A pochi giorni dalla sua liberazione, Boyle ha parlato alla stampa dall’aeroporto di Toronto per raccontare dettagli finora inediti sulla propria prigionia sotto i Talebani.

Stando al suo racconto, il gruppo estremista di cui era ostaggio ha ucciso sua figlia e violentato sua moglie, mantenendo un atteggiamento che lo stesso Boyle ha definito di “malvagità e stupidità”.

La coppia si era recata in Afghanistan nel 2012 con l’obiettivo di portare aiuti in un’area del paese in cui, secondo lo stesso Boyle, “né le Ong né gli aiuti umanitari, né i governi” sono riusciti ad arrivare. I due sono stati rapiti in quella stessa regione.

Nel 2012, quando la coppia partì per l’Afghanistan, Caitlin Coleman era incinta. Suo padre, Jim Coleman, ha avuto modo di riferire in un’intervista all’emittente ABC News che aveva considerato incosciente la decisione della figlia di recarsi in un luogo così pericoloso durante la gravidanza.

Durante la loro prigionia, la coppia ha avuto tre figli, che hanno raggiunto il Canada insieme ai genitori dopo il rilascio.
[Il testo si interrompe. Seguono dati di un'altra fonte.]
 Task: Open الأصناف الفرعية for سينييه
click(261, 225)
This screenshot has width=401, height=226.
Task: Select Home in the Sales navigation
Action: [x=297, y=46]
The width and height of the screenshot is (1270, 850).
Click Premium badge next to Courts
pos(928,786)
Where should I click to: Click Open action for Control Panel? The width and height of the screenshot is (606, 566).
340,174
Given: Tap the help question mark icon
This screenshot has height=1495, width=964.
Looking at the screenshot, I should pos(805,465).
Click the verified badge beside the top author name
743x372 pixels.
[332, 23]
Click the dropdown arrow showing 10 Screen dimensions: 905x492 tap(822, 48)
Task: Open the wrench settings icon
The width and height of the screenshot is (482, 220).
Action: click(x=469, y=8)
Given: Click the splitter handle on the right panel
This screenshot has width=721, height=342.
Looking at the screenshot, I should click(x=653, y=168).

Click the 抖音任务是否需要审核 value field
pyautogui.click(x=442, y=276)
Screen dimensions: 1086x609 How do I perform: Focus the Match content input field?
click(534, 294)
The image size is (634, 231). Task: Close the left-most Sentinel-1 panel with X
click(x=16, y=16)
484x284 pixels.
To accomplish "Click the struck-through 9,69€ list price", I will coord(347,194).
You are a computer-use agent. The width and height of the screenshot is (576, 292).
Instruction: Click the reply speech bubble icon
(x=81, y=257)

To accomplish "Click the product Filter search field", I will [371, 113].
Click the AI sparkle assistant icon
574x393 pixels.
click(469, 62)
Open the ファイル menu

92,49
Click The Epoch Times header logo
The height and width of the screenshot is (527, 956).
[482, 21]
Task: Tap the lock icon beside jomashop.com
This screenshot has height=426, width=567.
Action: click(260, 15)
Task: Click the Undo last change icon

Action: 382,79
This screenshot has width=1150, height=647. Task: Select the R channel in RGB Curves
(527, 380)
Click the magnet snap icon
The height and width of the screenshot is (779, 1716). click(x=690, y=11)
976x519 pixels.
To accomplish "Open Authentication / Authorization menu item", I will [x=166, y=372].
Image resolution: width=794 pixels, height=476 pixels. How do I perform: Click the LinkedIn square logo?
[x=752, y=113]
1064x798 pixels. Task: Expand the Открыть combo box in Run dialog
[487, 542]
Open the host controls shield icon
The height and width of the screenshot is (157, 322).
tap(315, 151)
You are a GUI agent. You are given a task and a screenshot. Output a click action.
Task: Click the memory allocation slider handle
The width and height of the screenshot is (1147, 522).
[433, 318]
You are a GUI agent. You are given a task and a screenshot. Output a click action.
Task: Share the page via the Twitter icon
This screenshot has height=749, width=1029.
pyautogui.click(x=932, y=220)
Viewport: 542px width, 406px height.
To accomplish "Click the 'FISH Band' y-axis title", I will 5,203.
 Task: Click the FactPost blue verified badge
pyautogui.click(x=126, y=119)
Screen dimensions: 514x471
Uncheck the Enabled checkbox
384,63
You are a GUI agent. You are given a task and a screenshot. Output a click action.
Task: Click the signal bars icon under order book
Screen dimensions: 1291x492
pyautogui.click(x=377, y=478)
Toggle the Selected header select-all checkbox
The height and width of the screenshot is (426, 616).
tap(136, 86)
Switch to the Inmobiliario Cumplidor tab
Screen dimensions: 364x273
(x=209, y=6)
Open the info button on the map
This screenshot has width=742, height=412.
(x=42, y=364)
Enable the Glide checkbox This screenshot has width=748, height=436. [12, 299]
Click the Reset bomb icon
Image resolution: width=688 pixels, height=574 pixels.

Secondo quanto lasciato intendere da Boyle, i due avrebbero avuto anche un quarto figlio, una bambina, uccisa dai rapitori.

Oltre a questo, gli uomini del gruppo Hakkani hanno anche violentato sua moglie, Caitlin Coleman. Questi atti sarebbero avvenuti come vendetta per i continui rifiuti di Boyle a una proposta fattagli dai Talebani.

“La stupidità e la malvagità mostrata dal gruppo Hakkani nel rapire un pellegrino è stata superata dall’autorizzare l’assassinio di mia figlia appena nata e dalla stupidità e la malvagità dello stupro di mia moglie, non un’azione isolata, ma condotta sotto la supervisione di un comandante”, ha dichiarato Boyle.

La coppia è stata liberata dai militari pakistani durante un’operazione condotta insieme agli Stati Uniti al confine con l’Afghanistan.

Secondo alcune testimonianze, Boyle ha rifiutato di raggiungere il Canada a bordo di un caccia statunitense perché, essendo in passato stato sposato con una donna che ha poi avuto una relazione con un islamista radicale detenuto Guantanamo, avrebbe rischiato un processo. Boyle ha però prontamente smentito questa indiscrezione.

Adesso, ha detto Boyle, la cosa più importante è trovare un luogo che sia per la sua famiglia un rifugio e che i suoi bambini sopravvissuti possano finalmente chiamare casa.